• **SOURCE EXTRACT**
+ + + + + + +

TD3 vs SAC: a closer look

The two algorithms are often discussed as siblings. Both were published in 2018, both use twin critics with a min target, both are off policy with replay, and both are designed for continuous action spaces. The differences are also instructive.

Aspect	TD3	SAC
Policy class	Deterministic, tanh-bounded	Stochastic Gaussian, tanh-squashed
Exploration	External Gaussian noise on actor output	Built-in policy entropy
Loss	Standard deterministic policy gradient	Soft policy gradient with entropy term
Critic targets	min(Q1, Q2)	min(Q1, Q2) minus entropy bonus
Tunables	Exploration sigma, smoothing sigma, delay d	Entropy temperature alpha (often auto-tuned)
Strengths	Simple, fast, very predictable on standard tasks	Robust to hyperparameters, often best on hard tasks
Weaknesses	Brittle exploration on sparse reward, no entropy	Slightly more compute per step, slower to debug

In standard MuJoCo, SAC tends to outperform TD3 on Humanoid by a wide margin (roughly 9,000 versus 5,000 over 3 million steps), match it on Walker2d and Ant, and slightly underperform it on HalfCheetah. The auto-tuned entropy in modern SAC removes one of TD3's old advantages in setup simplicity, but TD3 is still typically a few percent faster per gradient step because its policy does not require sampling.

+ + + + + + +

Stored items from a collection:
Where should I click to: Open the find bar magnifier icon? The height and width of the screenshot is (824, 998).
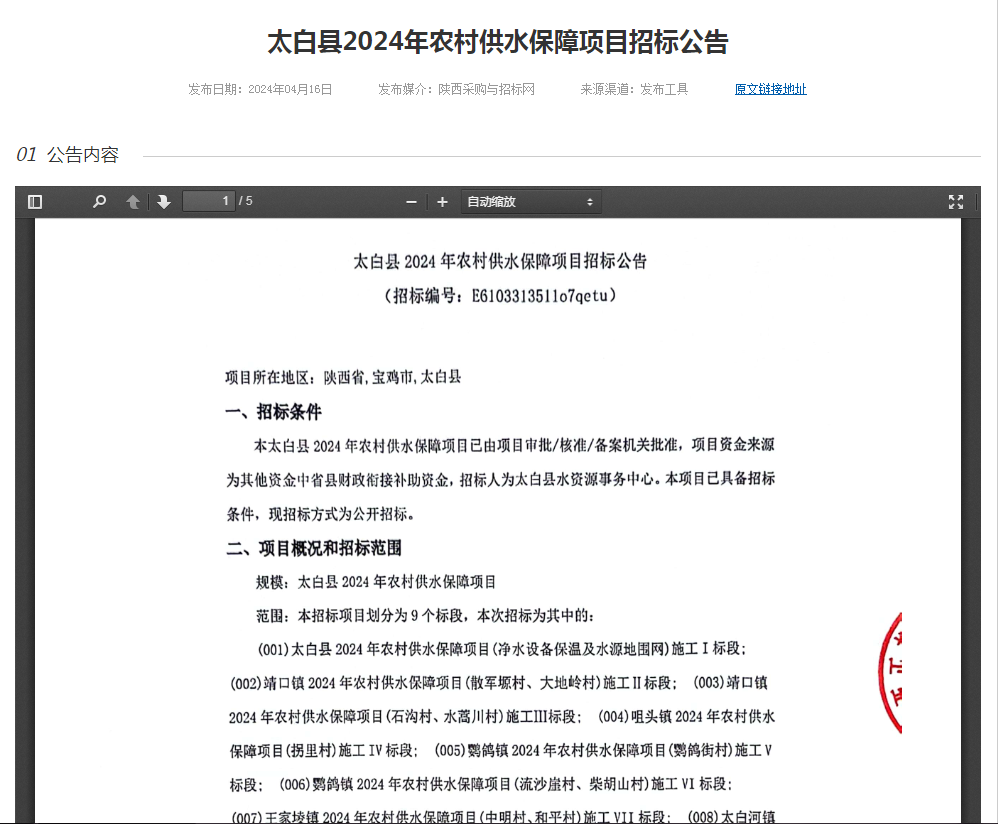point(98,201)
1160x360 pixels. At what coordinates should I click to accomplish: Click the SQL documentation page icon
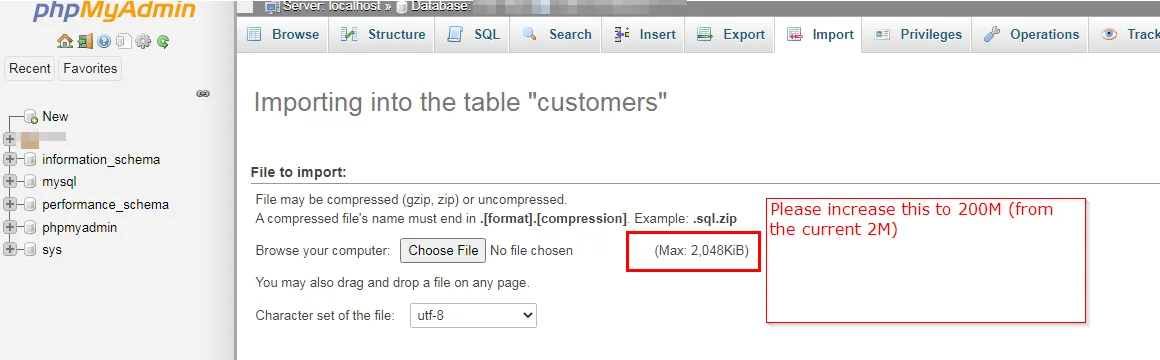(124, 41)
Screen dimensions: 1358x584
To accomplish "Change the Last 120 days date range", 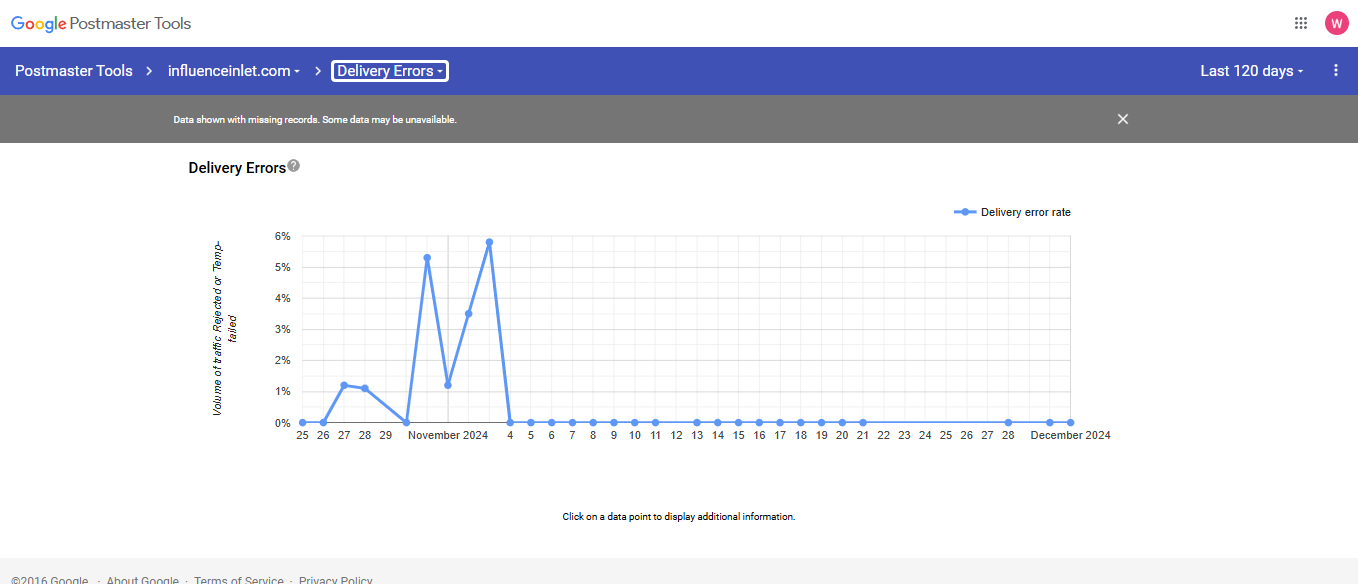I will tap(1252, 71).
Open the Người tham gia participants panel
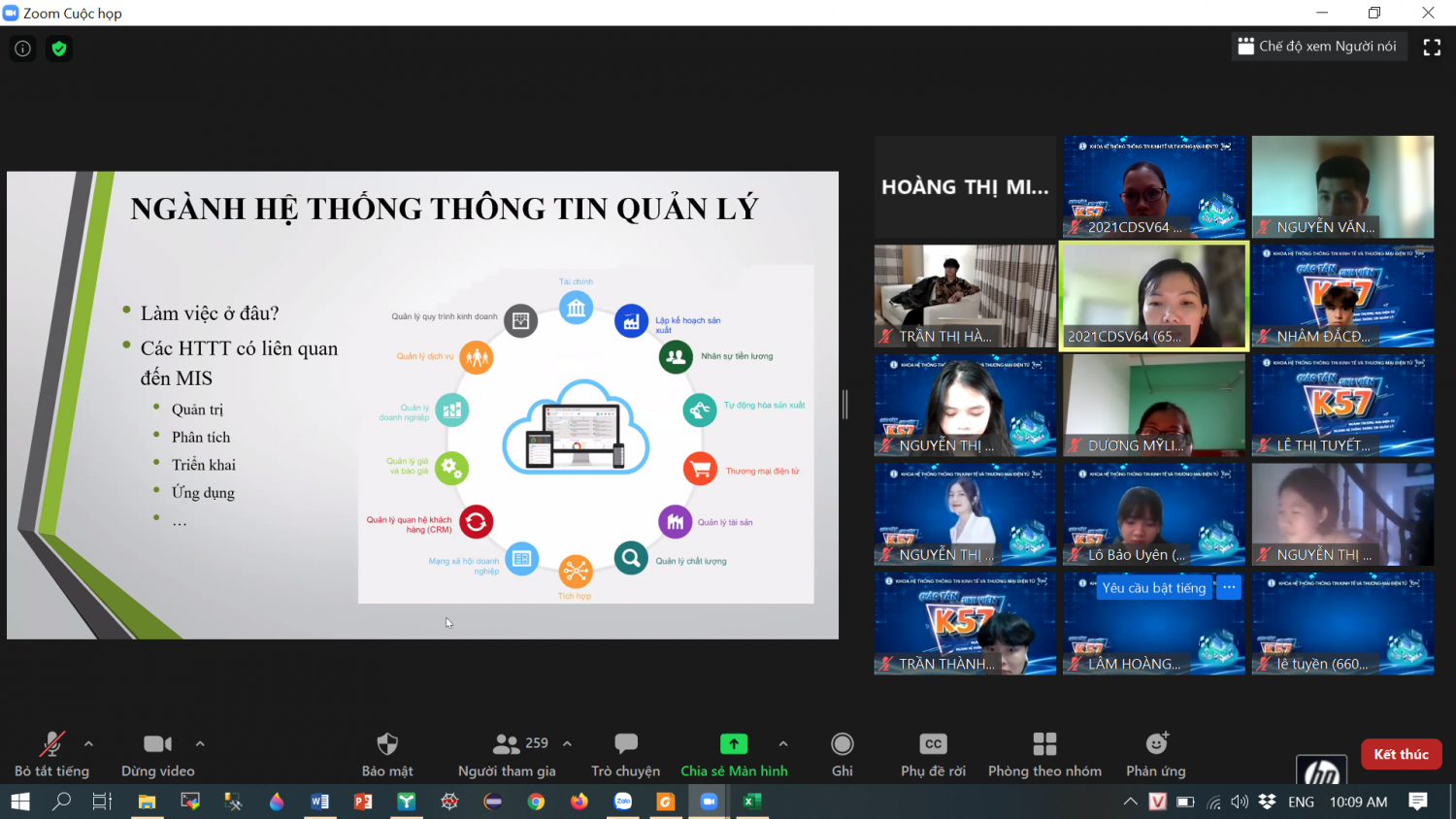This screenshot has height=819, width=1456. (x=507, y=755)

+ + + + + + +

• **WHAT TO DO**
Output the part of the TD3 vs SAC comparison from "The two algorithms" to "are also instructive.", copied word for word.

• **RESPONSE TO THIS EXERCISE**
The two algorithms are often discussed as siblings. Both were published in 2018, both use twin critics with a min target, both are off policy with replay, and both are designed for continuous action spaces. The differences are also instructive.